Start of Records supplied

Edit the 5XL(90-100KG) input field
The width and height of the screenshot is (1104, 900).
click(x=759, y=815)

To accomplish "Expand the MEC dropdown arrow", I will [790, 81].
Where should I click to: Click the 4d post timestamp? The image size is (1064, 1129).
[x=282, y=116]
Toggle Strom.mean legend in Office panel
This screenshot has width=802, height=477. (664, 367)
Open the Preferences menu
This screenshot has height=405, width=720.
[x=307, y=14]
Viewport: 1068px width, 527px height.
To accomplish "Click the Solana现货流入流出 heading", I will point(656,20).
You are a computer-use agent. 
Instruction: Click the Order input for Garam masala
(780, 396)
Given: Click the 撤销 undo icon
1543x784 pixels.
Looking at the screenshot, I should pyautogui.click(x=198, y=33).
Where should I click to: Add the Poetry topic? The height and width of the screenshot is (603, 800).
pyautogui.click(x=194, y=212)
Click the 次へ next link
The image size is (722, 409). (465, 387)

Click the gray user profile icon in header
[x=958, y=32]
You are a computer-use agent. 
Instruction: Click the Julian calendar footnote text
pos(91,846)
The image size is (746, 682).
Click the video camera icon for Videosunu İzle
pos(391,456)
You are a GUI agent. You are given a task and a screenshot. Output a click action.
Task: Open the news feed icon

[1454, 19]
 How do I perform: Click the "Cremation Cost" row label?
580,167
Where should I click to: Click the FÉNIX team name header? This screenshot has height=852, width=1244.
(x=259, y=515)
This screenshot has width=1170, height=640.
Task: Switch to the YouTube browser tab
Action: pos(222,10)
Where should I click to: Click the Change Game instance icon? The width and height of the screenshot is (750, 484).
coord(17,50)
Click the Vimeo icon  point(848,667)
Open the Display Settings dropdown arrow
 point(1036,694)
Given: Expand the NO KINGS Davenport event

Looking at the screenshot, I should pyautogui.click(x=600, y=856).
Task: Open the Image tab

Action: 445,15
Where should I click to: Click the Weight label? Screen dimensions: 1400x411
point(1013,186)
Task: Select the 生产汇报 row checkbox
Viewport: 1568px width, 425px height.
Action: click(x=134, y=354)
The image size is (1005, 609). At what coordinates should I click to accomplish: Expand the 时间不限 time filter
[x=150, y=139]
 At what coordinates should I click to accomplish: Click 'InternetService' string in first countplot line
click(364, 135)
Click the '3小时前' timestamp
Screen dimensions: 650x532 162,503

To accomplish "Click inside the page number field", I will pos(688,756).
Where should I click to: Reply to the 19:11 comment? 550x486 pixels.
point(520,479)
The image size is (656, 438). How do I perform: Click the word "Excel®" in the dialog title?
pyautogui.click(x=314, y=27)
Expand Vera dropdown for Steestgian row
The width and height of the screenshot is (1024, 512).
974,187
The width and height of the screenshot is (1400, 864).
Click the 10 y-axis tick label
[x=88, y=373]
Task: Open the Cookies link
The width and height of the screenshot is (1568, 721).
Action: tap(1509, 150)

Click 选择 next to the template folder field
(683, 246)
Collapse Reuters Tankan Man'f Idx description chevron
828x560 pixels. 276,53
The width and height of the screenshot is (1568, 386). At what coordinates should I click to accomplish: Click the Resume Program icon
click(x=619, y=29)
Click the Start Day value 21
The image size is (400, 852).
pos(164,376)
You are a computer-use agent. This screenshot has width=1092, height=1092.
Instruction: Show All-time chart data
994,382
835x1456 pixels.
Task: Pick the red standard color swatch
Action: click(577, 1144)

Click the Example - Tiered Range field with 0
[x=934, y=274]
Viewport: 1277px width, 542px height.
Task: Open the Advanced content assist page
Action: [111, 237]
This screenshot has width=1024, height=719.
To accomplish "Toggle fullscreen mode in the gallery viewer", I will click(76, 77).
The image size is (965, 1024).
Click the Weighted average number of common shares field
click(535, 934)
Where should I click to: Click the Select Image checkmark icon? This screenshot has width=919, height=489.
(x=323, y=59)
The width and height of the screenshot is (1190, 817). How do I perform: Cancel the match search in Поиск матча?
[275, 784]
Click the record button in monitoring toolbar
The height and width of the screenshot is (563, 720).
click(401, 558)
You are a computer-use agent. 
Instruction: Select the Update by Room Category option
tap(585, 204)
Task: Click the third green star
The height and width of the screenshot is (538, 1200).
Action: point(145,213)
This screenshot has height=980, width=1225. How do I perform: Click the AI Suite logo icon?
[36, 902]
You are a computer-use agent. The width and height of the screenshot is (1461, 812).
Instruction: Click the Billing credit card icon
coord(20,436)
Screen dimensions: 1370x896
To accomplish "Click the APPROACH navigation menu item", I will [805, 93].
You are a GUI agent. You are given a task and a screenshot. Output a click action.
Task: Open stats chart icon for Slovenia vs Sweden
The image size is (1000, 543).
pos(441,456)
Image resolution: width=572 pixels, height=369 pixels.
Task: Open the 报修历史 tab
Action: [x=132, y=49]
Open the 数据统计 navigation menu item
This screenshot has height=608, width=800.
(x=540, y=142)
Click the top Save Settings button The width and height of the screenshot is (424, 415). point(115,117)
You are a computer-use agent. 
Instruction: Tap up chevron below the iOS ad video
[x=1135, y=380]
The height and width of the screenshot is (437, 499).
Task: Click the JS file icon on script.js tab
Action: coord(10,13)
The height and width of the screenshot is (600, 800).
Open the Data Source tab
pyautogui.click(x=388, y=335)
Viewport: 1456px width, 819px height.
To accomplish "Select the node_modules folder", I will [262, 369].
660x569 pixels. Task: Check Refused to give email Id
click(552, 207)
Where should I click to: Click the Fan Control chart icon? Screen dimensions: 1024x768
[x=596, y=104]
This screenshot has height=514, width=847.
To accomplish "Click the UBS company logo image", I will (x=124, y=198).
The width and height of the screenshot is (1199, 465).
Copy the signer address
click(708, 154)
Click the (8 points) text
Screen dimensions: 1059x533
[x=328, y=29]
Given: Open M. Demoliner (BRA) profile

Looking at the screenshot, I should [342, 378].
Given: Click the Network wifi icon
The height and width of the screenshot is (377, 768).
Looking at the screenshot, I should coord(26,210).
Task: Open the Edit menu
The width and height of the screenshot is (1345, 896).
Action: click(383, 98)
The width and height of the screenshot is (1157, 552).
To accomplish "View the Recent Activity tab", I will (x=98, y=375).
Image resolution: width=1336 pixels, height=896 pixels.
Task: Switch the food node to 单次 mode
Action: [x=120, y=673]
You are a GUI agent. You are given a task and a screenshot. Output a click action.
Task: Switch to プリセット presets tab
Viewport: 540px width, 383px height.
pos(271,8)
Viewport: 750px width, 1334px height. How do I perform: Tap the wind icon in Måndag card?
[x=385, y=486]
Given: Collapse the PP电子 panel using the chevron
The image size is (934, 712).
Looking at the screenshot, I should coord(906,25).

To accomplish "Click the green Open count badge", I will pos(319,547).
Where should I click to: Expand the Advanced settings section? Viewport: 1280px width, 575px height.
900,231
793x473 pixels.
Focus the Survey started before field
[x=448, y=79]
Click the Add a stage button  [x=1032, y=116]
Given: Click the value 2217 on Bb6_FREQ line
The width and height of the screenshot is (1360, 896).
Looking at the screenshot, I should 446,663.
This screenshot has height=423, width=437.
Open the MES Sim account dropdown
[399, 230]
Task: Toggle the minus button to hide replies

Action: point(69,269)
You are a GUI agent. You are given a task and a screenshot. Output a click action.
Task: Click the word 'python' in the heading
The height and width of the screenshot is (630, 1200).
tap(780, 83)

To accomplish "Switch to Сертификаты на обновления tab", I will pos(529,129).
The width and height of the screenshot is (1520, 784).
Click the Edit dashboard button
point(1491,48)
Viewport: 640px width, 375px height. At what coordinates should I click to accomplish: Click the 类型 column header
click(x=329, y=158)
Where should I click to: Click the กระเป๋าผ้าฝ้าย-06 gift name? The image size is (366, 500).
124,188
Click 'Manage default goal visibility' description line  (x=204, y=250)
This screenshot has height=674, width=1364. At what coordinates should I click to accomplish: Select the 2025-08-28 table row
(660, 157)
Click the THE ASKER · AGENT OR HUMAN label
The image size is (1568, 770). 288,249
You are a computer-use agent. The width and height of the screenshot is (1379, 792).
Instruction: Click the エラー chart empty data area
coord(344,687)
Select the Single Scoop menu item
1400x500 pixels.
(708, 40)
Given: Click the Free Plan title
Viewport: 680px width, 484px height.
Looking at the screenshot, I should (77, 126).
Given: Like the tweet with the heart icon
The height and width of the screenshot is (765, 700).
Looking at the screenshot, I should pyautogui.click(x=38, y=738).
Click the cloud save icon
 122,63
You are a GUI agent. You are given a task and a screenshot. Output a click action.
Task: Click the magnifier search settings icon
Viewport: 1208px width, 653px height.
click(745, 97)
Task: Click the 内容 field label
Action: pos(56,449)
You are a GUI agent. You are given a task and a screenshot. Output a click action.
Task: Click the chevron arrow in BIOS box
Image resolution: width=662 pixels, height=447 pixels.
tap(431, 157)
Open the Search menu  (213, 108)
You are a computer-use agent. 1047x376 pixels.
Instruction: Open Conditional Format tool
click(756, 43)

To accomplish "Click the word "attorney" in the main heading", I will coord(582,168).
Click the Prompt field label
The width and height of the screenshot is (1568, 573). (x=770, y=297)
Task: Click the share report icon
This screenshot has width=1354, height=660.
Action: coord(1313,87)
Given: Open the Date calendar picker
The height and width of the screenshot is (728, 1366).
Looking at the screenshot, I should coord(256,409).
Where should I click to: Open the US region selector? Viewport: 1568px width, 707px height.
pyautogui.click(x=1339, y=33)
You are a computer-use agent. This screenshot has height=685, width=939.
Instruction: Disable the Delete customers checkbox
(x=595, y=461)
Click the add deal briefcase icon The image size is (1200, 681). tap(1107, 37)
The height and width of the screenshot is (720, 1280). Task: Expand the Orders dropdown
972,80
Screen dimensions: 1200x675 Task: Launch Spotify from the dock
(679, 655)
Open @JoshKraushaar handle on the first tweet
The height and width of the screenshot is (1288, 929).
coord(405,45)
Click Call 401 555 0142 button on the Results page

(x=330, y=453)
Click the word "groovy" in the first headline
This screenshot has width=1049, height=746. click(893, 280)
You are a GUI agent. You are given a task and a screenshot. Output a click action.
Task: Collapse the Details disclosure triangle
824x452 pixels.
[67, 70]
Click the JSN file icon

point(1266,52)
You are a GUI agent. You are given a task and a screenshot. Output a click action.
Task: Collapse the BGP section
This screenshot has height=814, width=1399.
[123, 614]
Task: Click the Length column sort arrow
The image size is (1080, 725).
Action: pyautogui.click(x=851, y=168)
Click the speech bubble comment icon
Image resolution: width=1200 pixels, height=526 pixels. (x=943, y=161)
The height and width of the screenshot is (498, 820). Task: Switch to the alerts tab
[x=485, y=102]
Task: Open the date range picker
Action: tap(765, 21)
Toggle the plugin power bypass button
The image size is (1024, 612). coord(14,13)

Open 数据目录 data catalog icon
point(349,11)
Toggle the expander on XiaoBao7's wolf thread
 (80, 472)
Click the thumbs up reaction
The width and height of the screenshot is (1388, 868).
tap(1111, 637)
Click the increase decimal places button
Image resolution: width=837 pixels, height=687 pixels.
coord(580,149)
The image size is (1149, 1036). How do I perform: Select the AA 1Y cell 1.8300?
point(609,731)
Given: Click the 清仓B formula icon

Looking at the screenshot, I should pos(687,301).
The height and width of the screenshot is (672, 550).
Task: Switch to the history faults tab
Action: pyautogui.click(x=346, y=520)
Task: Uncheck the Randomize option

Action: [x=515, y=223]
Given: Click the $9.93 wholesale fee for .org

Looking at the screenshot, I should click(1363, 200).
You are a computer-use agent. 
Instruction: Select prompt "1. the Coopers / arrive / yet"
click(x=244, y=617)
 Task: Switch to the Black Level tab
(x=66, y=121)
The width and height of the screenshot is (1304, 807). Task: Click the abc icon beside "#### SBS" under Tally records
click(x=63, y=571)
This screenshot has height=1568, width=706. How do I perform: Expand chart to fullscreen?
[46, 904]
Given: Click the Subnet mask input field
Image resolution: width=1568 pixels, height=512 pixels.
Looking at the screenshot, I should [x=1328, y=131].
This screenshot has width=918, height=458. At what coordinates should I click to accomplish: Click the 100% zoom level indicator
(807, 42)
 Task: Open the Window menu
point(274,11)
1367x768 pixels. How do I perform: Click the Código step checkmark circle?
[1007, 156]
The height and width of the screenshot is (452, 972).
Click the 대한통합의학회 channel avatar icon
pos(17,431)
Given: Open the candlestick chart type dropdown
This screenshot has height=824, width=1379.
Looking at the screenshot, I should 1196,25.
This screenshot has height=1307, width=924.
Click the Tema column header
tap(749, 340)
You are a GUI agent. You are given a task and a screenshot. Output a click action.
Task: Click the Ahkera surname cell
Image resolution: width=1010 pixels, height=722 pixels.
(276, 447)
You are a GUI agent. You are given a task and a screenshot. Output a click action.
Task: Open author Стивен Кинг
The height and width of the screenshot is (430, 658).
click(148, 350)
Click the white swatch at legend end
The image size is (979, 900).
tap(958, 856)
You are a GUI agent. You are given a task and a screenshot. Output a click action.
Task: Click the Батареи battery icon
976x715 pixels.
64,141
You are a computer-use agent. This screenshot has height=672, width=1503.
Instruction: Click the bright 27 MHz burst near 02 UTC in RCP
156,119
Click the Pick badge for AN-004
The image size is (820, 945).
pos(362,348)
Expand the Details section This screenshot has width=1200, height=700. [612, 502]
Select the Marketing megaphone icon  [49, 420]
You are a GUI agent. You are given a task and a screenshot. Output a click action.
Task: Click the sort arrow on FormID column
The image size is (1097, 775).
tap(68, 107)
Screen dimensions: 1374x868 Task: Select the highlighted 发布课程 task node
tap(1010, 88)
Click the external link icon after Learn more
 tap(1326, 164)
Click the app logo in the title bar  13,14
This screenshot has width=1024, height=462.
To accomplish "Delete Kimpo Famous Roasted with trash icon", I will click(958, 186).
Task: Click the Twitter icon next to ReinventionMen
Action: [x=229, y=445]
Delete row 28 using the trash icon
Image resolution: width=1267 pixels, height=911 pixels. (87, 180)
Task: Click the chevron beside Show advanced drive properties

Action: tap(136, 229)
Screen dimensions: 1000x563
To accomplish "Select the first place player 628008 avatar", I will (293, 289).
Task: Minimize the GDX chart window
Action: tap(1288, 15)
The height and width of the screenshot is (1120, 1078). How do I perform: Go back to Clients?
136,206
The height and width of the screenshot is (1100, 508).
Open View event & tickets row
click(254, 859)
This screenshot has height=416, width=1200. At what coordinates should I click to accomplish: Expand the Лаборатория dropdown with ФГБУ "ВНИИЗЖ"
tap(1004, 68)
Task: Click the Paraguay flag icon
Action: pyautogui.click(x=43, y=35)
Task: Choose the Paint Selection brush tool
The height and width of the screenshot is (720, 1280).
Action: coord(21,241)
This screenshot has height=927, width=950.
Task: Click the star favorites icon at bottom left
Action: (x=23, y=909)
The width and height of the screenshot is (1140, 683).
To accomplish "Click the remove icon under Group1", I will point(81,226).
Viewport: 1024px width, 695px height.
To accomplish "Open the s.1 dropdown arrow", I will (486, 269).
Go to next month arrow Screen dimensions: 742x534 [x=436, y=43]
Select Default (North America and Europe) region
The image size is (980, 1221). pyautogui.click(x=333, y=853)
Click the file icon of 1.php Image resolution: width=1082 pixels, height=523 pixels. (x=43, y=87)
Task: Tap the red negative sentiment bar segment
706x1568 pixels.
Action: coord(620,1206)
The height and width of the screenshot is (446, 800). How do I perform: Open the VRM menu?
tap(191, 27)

End of Records supplied

▶ [Problem to solve] Please state the number of lines above that hold the string "Details", with nothing else added.

▶ [Output] 2